The following data has a line with "Dezember 2017 (38, 2359)" and a line with "Oktober 2019 (36, 2031)". Write out exactly those lines and all the lines between them.

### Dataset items
____________
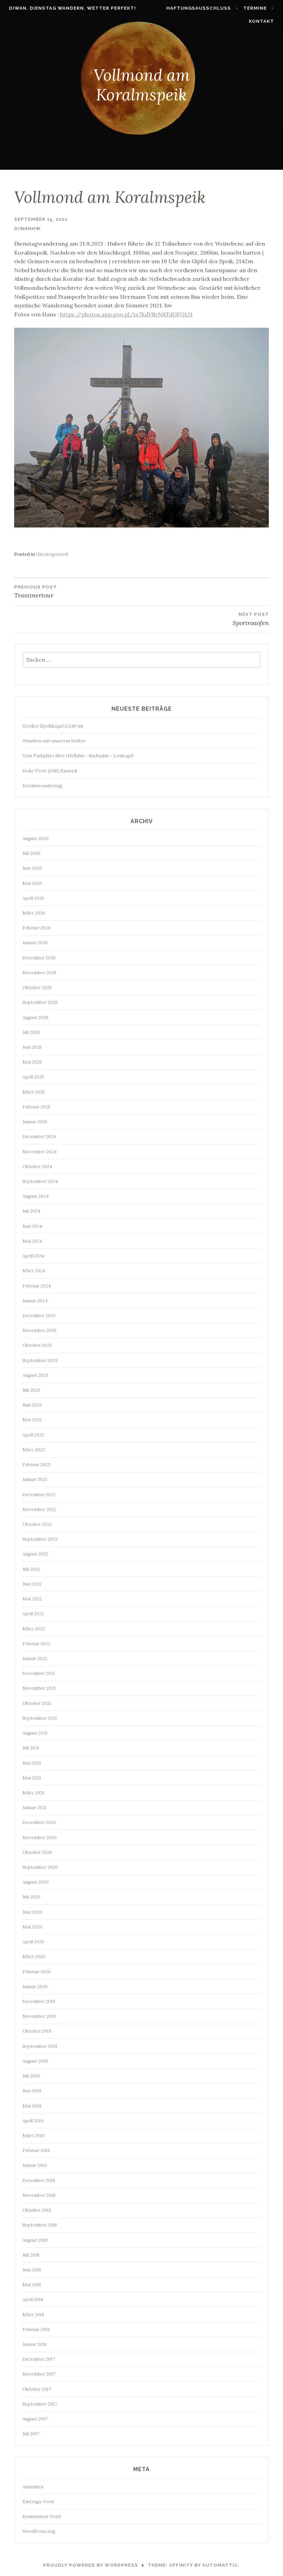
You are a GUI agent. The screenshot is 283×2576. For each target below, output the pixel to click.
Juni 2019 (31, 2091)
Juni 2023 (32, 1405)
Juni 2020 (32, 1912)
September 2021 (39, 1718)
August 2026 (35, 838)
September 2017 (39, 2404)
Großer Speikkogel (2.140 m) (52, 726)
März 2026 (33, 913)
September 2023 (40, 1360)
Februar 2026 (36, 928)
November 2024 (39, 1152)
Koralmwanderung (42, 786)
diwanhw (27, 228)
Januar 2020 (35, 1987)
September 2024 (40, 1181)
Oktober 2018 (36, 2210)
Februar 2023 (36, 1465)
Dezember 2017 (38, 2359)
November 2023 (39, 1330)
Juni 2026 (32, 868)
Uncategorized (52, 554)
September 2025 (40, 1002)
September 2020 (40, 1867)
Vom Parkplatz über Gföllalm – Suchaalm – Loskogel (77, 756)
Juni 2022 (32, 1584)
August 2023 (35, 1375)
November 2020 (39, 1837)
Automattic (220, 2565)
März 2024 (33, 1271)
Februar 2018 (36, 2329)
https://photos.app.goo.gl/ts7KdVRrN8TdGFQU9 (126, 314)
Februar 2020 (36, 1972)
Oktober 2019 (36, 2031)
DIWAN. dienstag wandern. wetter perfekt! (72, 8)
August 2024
____________
### ANSWER
Dezember 2017 (38, 2359)
November 2023 (39, 1330)
Juni 2026 (32, 868)
Uncategorized (52, 554)
September 2025 (40, 1002)
September 2020 (40, 1867)
Vom Parkplatz über Gföllalm – Suchaalm – Loskogel (77, 756)
Juni 2022 (32, 1584)
August 2023 (35, 1375)
November 2020 (39, 1837)
Automattic (220, 2565)
März 2024 (33, 1271)
Februar 2018 (36, 2329)
https://photos.app.goo.gl/ts7KdVRrN8TdGFQU9 (126, 314)
Februar 2020 (36, 1972)
Oktober 2019 (36, 2031)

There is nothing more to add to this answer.